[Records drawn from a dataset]
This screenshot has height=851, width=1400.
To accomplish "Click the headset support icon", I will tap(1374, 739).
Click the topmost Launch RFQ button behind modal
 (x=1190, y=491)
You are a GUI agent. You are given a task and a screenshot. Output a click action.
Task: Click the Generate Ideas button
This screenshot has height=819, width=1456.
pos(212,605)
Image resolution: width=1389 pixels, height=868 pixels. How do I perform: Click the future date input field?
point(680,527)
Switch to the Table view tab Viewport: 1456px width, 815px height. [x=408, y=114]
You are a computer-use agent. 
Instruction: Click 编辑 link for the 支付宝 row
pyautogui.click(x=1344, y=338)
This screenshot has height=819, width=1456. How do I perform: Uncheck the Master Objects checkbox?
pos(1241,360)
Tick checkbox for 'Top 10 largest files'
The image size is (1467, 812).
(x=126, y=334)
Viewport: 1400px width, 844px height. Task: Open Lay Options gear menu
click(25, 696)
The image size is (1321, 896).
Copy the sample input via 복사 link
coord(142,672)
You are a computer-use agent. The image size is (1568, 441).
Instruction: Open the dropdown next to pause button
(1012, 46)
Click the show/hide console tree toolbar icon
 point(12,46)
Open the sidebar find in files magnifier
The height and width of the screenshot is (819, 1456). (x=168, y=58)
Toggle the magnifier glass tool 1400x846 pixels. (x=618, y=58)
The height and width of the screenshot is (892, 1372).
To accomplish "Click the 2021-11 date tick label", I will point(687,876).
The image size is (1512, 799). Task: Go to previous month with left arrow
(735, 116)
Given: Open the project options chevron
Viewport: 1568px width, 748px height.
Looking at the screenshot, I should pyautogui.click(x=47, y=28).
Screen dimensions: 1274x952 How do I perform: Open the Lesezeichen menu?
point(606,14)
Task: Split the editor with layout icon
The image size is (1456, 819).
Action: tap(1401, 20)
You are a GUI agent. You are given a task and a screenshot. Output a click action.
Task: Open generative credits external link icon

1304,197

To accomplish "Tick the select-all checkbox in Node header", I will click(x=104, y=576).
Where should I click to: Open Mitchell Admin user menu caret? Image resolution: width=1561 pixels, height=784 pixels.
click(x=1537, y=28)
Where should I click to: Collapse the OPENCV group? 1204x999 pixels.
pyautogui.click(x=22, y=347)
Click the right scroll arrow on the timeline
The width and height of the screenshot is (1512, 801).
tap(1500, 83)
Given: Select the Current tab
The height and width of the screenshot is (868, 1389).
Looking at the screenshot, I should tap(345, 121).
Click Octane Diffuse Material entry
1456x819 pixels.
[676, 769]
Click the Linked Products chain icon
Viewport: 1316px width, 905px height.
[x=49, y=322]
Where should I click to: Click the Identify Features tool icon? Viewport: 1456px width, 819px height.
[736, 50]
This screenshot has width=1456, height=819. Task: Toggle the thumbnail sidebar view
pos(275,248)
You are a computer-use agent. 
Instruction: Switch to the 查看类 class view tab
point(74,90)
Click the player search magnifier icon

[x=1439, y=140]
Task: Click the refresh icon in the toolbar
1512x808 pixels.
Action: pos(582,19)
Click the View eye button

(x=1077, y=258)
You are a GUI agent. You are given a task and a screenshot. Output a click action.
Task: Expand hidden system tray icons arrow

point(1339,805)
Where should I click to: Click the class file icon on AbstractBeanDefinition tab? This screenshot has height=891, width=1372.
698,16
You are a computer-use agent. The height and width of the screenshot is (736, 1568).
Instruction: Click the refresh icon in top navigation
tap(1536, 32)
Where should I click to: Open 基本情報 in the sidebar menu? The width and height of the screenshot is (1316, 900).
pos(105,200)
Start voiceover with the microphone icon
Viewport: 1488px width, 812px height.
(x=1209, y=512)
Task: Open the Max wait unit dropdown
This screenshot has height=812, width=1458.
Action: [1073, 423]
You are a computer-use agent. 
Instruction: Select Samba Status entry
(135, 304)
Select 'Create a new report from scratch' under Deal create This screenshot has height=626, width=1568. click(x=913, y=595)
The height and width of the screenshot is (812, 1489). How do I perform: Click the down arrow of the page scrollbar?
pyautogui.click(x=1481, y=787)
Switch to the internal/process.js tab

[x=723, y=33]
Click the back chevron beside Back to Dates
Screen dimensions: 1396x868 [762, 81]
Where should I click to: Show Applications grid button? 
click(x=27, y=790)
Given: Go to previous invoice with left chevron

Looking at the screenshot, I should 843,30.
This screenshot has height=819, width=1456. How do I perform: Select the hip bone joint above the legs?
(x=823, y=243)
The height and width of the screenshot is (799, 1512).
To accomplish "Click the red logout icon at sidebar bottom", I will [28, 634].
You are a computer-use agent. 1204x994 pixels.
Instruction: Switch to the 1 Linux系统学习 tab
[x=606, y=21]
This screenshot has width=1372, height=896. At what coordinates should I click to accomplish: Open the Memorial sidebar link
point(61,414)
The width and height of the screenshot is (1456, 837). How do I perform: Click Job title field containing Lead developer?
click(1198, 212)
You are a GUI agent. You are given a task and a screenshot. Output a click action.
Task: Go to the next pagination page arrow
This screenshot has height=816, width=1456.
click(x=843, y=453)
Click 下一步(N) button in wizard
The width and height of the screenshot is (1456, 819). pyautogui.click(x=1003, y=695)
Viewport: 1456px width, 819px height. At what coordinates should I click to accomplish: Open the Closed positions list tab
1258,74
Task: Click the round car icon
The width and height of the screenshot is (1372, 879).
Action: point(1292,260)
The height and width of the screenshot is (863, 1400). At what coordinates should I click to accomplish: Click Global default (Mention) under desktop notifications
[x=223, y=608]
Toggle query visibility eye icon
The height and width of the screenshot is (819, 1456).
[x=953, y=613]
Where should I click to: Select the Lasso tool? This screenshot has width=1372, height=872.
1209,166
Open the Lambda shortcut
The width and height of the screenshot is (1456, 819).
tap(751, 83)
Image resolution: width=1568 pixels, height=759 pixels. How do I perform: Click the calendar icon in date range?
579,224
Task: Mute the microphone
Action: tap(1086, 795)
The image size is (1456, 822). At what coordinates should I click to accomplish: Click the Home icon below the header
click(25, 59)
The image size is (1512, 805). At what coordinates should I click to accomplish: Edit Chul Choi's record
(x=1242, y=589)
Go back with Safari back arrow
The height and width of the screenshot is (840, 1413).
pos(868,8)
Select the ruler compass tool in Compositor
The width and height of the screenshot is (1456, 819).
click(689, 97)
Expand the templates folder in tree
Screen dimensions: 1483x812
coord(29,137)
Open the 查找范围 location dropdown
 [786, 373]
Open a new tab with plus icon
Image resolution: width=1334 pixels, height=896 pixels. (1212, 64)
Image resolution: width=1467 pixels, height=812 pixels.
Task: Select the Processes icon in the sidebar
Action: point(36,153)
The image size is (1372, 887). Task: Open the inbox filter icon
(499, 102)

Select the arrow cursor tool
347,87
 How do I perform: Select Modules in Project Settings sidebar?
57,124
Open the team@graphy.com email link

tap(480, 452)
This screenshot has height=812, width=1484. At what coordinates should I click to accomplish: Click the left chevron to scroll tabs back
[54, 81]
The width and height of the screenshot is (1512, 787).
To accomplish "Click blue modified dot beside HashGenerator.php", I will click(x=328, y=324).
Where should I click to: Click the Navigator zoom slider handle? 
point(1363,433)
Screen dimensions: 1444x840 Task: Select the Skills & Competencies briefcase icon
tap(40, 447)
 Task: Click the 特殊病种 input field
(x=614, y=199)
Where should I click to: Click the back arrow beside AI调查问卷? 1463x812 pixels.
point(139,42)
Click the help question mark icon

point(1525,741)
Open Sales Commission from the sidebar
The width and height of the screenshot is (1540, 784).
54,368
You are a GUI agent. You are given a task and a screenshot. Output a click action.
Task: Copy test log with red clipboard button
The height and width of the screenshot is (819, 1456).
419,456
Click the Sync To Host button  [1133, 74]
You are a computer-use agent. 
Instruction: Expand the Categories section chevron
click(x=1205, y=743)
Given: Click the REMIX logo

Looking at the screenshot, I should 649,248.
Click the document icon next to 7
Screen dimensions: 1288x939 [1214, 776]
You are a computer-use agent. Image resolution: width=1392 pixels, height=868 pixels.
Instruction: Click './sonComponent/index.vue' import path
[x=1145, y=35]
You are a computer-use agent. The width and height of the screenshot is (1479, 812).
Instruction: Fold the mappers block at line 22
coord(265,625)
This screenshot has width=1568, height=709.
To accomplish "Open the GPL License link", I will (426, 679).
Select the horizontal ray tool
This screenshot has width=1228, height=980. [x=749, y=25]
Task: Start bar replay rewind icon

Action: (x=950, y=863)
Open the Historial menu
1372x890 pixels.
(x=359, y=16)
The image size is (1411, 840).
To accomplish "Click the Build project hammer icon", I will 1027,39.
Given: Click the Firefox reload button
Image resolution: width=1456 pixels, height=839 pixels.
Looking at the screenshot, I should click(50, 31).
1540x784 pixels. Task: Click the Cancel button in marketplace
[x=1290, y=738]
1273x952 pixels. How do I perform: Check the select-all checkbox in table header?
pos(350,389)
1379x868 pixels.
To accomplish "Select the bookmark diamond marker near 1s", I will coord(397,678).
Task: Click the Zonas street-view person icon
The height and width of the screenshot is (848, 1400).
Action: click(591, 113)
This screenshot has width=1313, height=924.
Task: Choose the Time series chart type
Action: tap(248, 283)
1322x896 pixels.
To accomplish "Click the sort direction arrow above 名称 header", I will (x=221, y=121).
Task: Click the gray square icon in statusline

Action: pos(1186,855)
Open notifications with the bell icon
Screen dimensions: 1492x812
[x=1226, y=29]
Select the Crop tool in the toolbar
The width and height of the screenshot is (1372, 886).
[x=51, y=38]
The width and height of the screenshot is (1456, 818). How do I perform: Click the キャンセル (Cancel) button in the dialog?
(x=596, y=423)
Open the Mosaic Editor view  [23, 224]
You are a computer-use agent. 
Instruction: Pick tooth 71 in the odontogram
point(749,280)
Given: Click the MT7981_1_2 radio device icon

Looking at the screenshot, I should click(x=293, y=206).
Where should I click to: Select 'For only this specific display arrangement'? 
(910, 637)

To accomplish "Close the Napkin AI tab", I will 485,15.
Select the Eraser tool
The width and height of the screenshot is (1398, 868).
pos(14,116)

» ACTIVITY
What is needed is every line of the records that contains the word "will".

» SOLUTION TO THE EXERCISE
To accomplish "Click the headset support icon", I will tap(1374, 739).
To accomplish "Click the 2021-11 date tick label", I will point(687,876).
To accomplish "Tick the select-all checkbox in Node header", I will click(x=104, y=576).
To accomplish "Click the red logout icon at sidebar bottom", I will [28, 634].
To accomplish "Click blue modified dot beside HashGenerator.php", I will click(x=328, y=324).
To accomplish "Open the GPL License link", I will (426, 679).
To accomplish "Click the Build project hammer icon", I will 1027,39.
To accomplish "Select the bookmark diamond marker near 1s", I will coord(397,678).
To accomplish "Click the sort direction arrow above 名称 header", I will (x=221, y=121).
To accomplish "Close the Napkin AI tab", I will 485,15.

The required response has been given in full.